An 'old-maid' schoolteacher (all of 44 years old, but this is the sixties, girls), is sent home from her missionary school in Africa because of illness accompanied by a breakdown, and after an unhappy time at a horrid comp, lands a job as a headmistress at Walwyk village, a beautiful English community kept in rather feudal manner by a Canon Thorby.

Miss Mayfield soon begins to suspect that some of the villagers are practicing witchcraft and have a young girl, Ethel Rigby, in mind for a mysterious but ominous purpose. What can she do to protect the girl? Who will help her? Can she trust anyone?

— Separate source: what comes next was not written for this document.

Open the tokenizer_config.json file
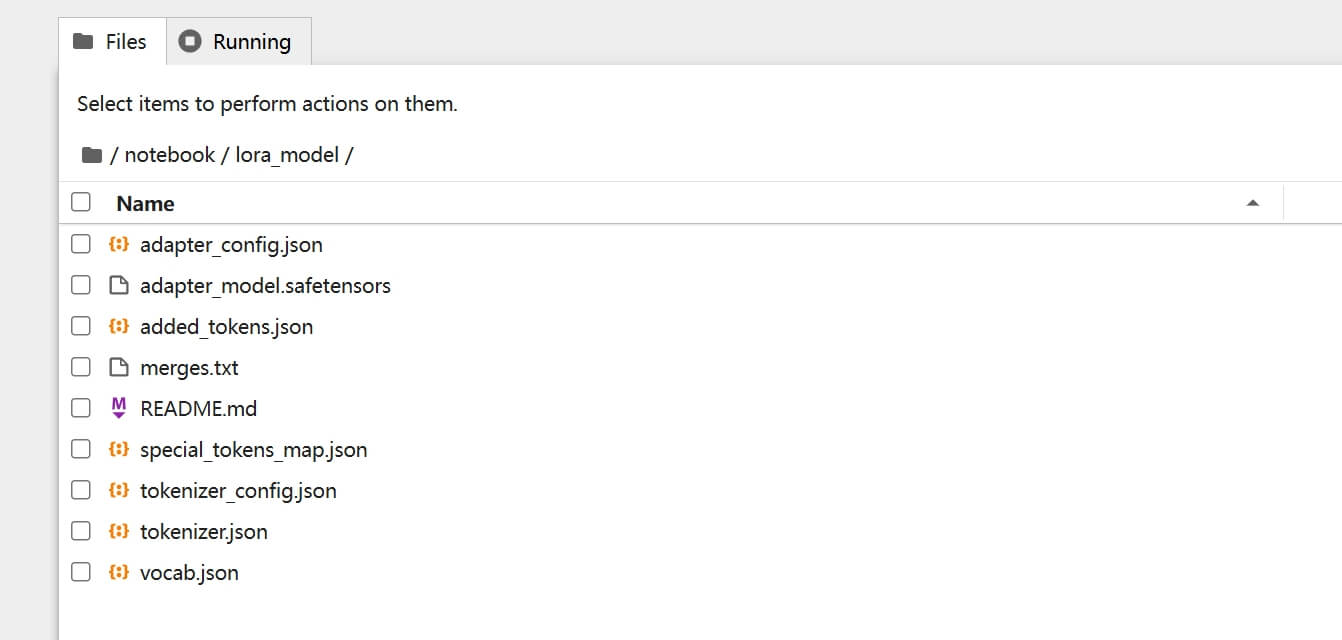Image resolution: width=1342 pixels, height=640 pixels. tap(238, 491)
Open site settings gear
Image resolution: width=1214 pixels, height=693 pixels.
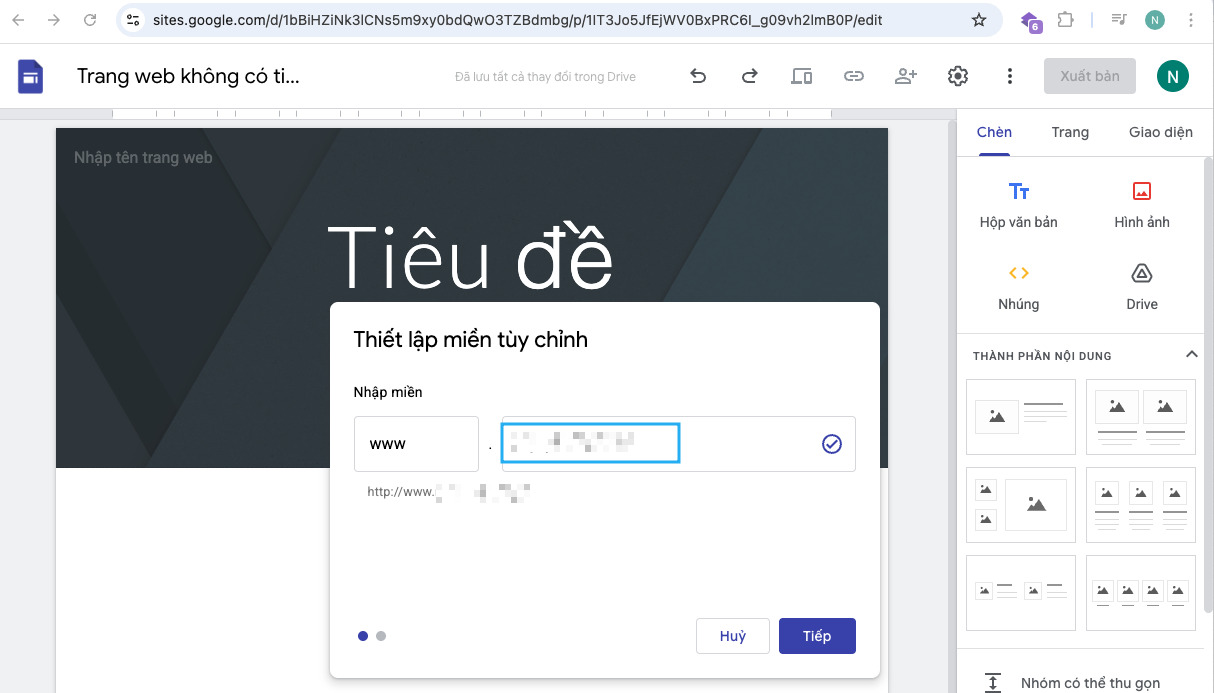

When one of her potential allies is killed and the other frightened off, she realises how nasty things can get in lovely, secluded Walwyk, but sets out to save Ethel from a fate worse than death.

This is a subtle, eerie piece of storytelling (Peter Curtis is the pseudonym of Norah Lofts, who wrote the equally elegant, subtle and eerie 'Gad's Hall' and 'The Haunting of Gad's Hall'. This is horror from another time, where the nastiness doesn't splatter in your face or grab you in a headlock (not that there's anything wrong with more upfront horror, I love with a passion SK and all his rabid dogs and undead children), rather, it's like a hand touching you on the ankle and just when you thought you'd imagined it, grasping like a vice.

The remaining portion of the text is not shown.